In the Independent, Milo Yiannopoulos argued that ‘Mrs. Carter’ is perhaps the last person feminists should find inspiring:

“Pyrotechnics, sexual titillation for men and ego boosts for the sisterhood are perhaps the least effective route to female empowerment imaginable. In Beyoncé, it is the male idea of female beauty that finds its highest and most perfect expression. She is what men demand of her, less than the sum of her body parts.”

But generally, the reviews are good. And feminists — decades ago, known for their movement’s divisiveness — seemed more than ready to embrace the very sexual, very maternal Bey as one of their own.

“Man did it feel good,” exults Amanda Marcotte in Slate’s “The XX Factor.” She notes that “Rush Limbaugh’s claim that feminism exists ‘to allow ugly women access to society’ is going to be a harder sell now.”

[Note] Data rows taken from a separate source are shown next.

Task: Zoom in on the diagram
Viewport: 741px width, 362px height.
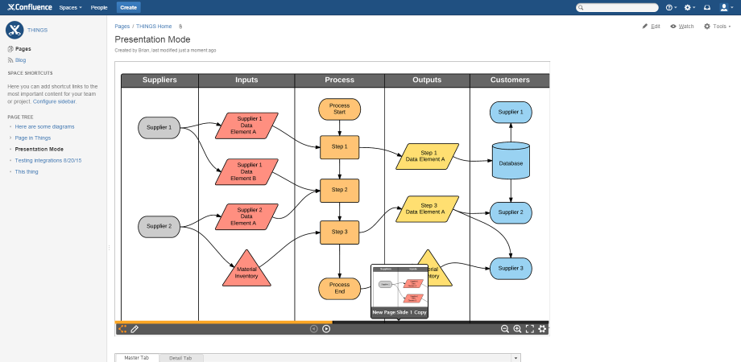Action: [517, 328]
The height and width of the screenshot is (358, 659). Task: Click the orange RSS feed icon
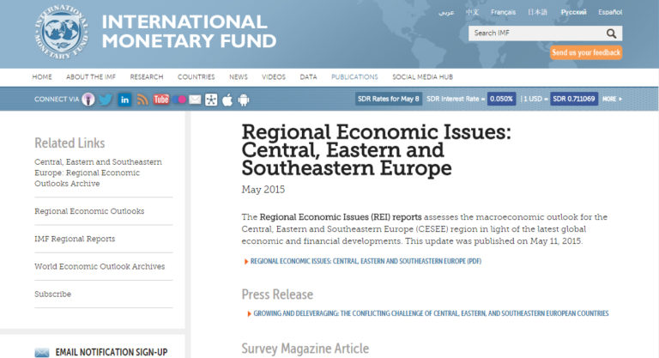(142, 100)
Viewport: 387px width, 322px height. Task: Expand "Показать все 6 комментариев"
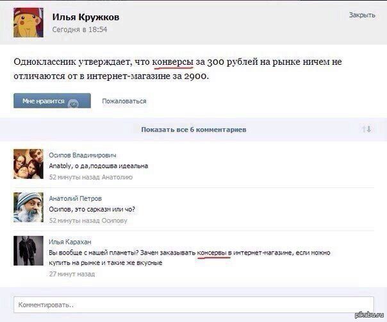coord(194,129)
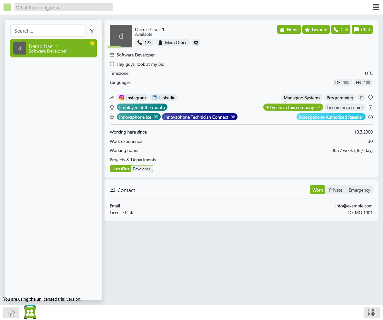Toggle the Favorite button for this profile

(x=316, y=30)
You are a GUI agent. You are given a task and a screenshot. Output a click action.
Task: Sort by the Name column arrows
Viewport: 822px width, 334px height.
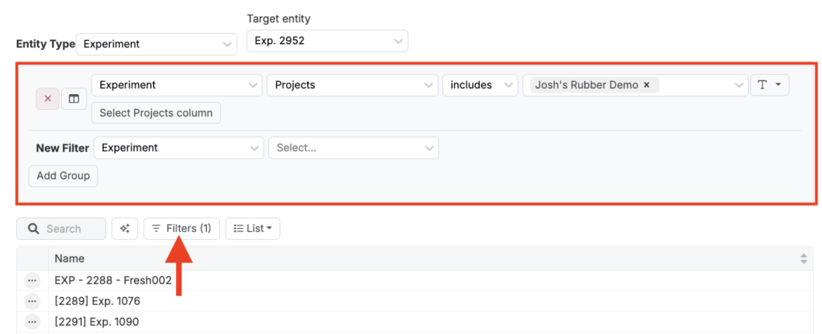pyautogui.click(x=804, y=259)
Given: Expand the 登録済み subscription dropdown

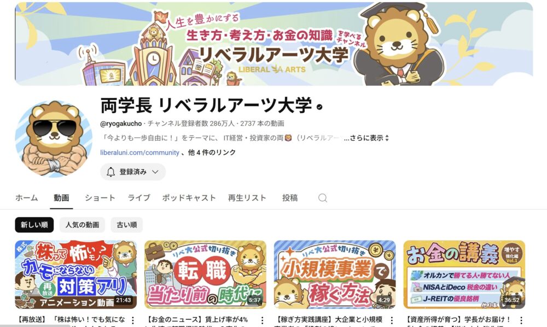Looking at the screenshot, I should [x=133, y=172].
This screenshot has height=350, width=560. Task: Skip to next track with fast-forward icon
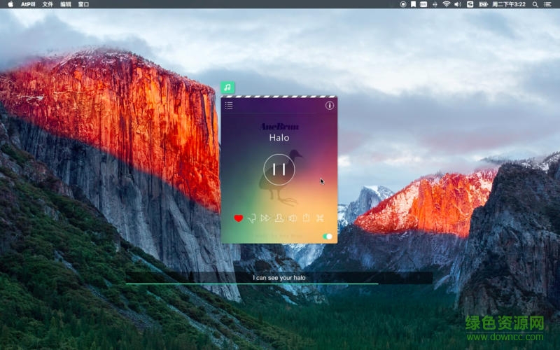coord(265,218)
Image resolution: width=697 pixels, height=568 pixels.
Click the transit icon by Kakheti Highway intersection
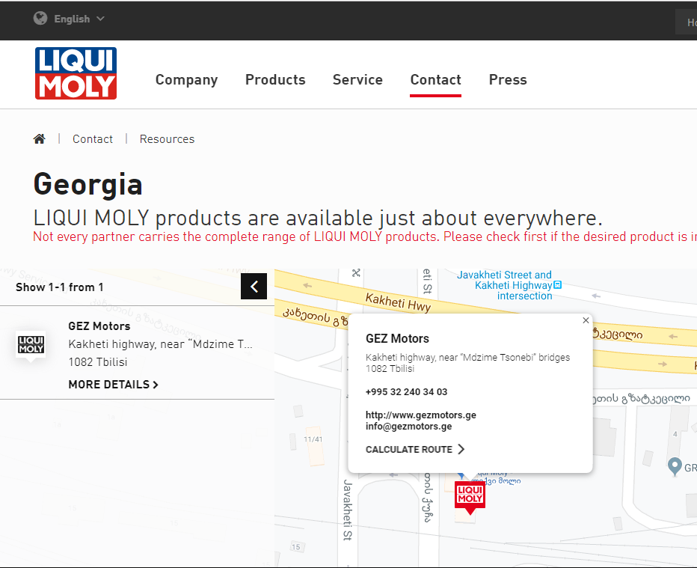[x=557, y=285]
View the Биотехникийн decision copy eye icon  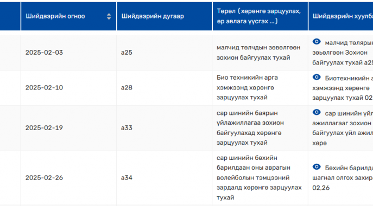pyautogui.click(x=317, y=77)
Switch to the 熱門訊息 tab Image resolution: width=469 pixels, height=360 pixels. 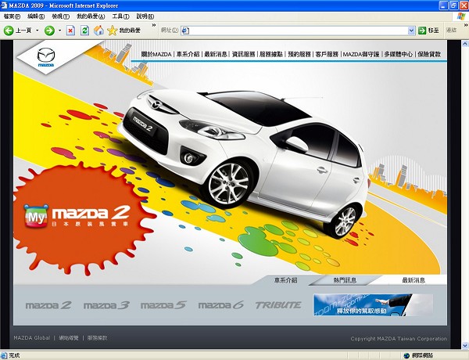[x=345, y=279]
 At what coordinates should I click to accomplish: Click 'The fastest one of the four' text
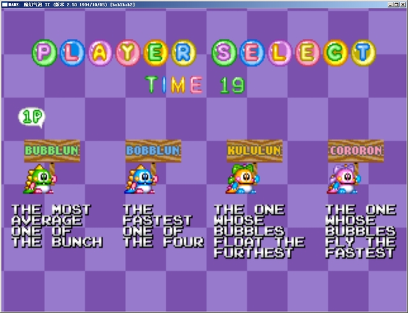[x=163, y=226]

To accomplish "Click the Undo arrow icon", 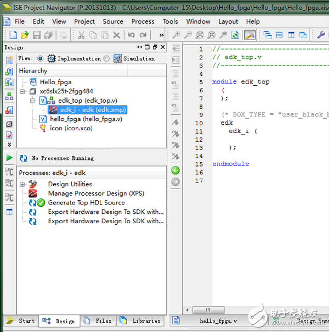I will tap(131, 35).
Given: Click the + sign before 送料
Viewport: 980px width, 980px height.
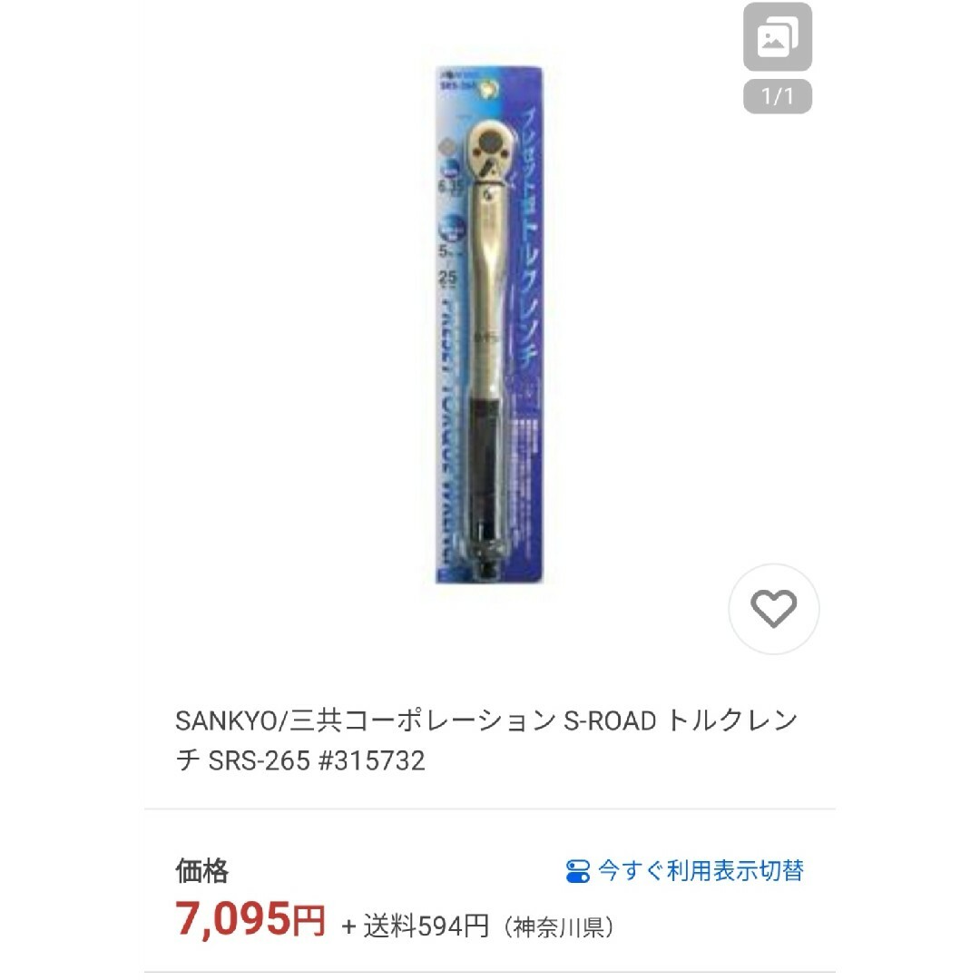Looking at the screenshot, I should [348, 926].

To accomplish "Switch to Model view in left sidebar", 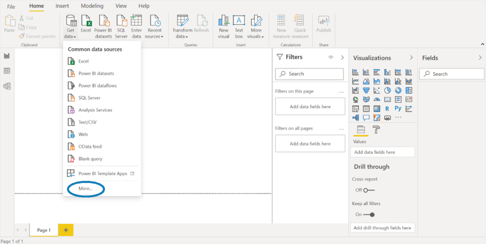I will (7, 86).
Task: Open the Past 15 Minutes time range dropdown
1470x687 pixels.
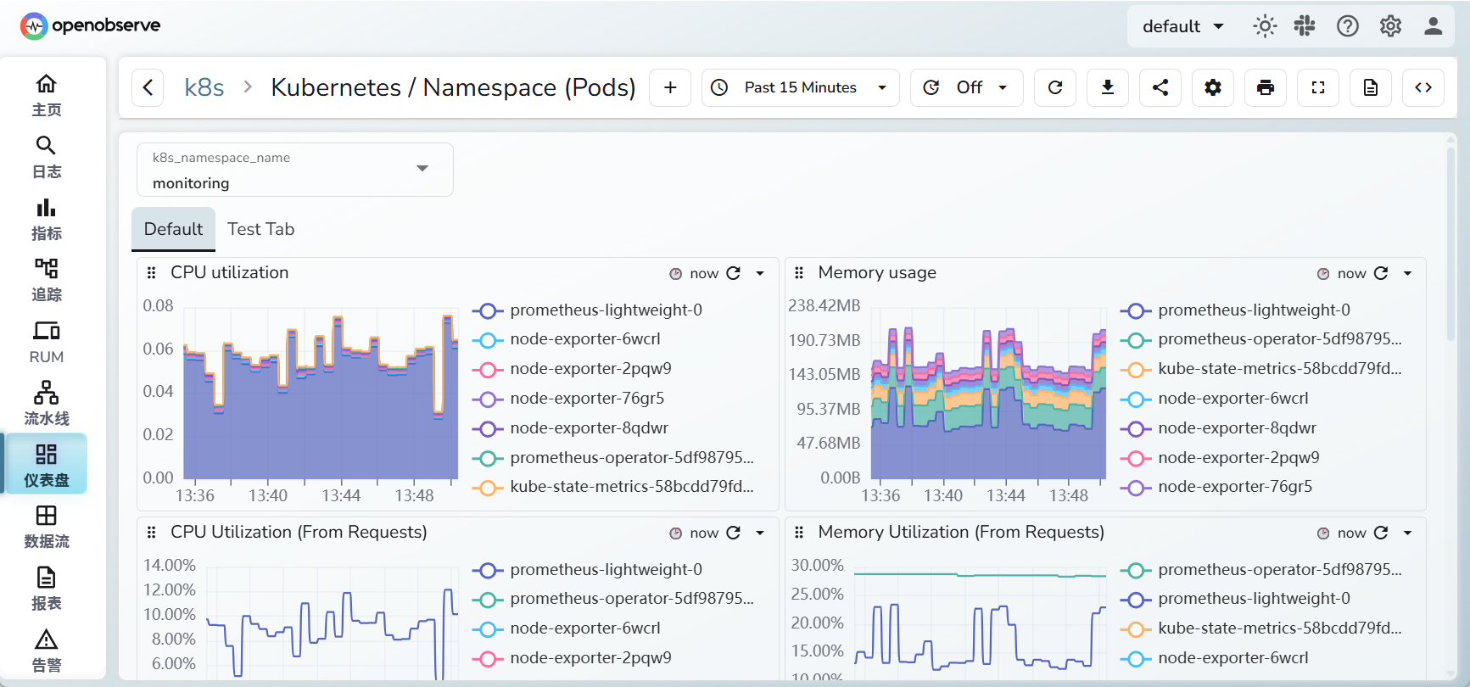Action: click(800, 87)
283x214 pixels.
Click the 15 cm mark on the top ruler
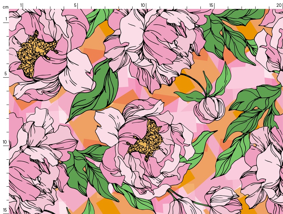click(214, 5)
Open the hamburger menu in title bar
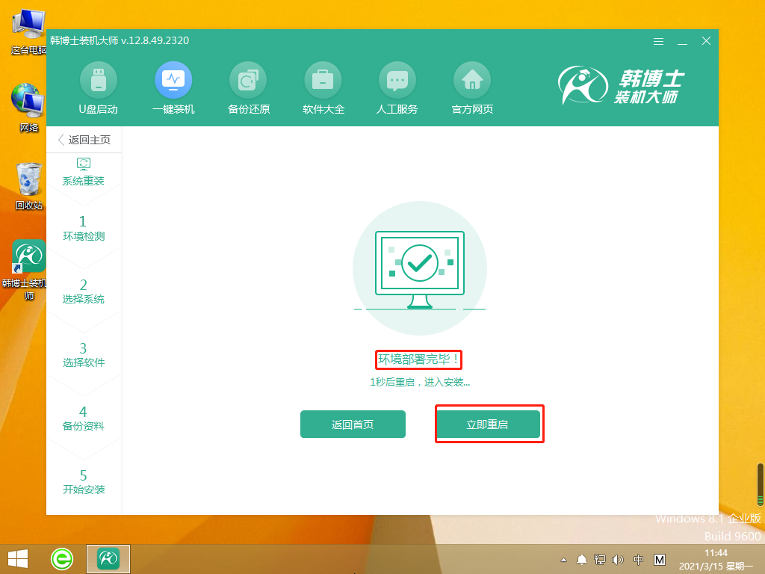Image resolution: width=765 pixels, height=574 pixels. (658, 42)
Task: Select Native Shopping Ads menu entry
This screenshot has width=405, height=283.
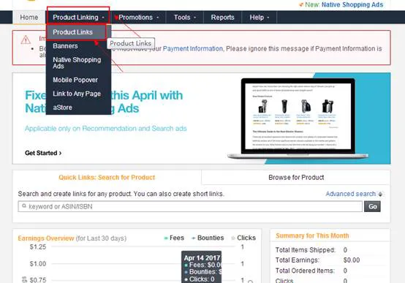Action: click(x=77, y=63)
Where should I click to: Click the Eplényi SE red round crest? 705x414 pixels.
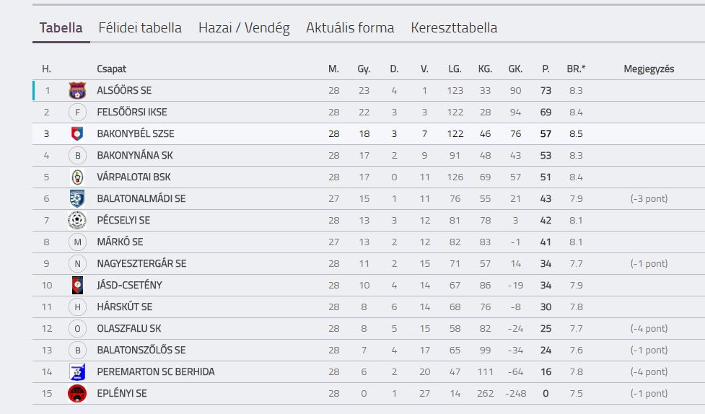pos(77,393)
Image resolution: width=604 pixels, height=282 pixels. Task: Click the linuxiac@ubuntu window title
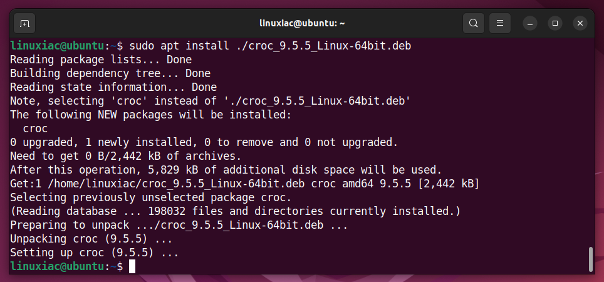302,24

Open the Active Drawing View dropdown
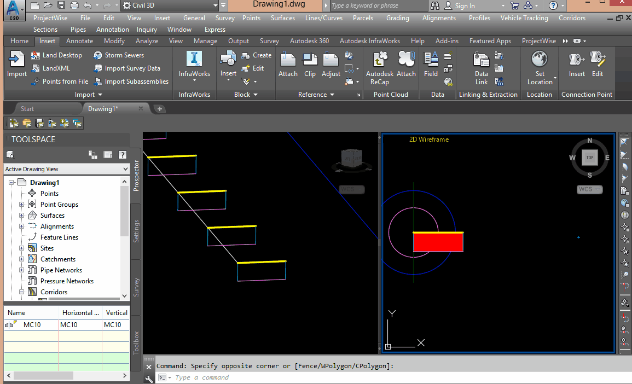pos(124,169)
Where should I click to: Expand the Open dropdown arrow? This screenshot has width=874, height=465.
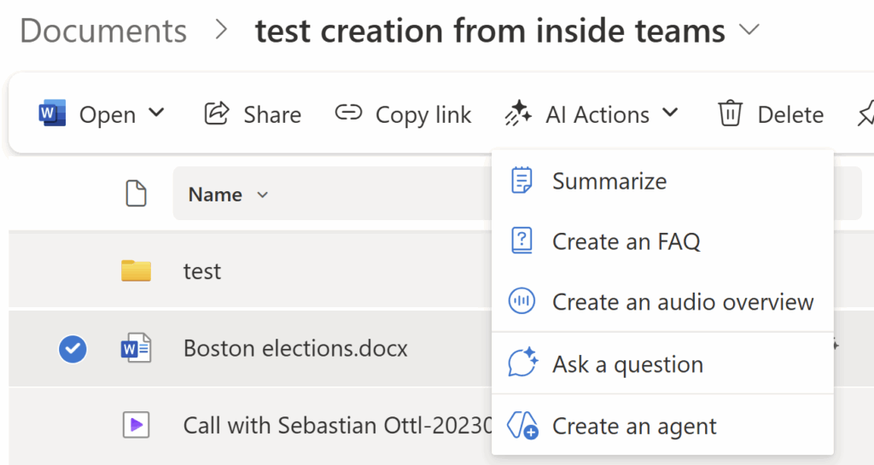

Jessica Valenti, writing in the Guardian, saw the moment as a sign that feminism’s star is ascendant, that celebrities are willing to lend their name to the movement: “Feminism is no longer “the f-word”, it’s the realm of cool kids: Beyoncé, Lena Dunham, Amy Poehler, Kerry Washington and Joseph Gordon-Levitt all call themselves feminists. And just this week, after years of equivocating, Taylor Swift came out as a feminist.”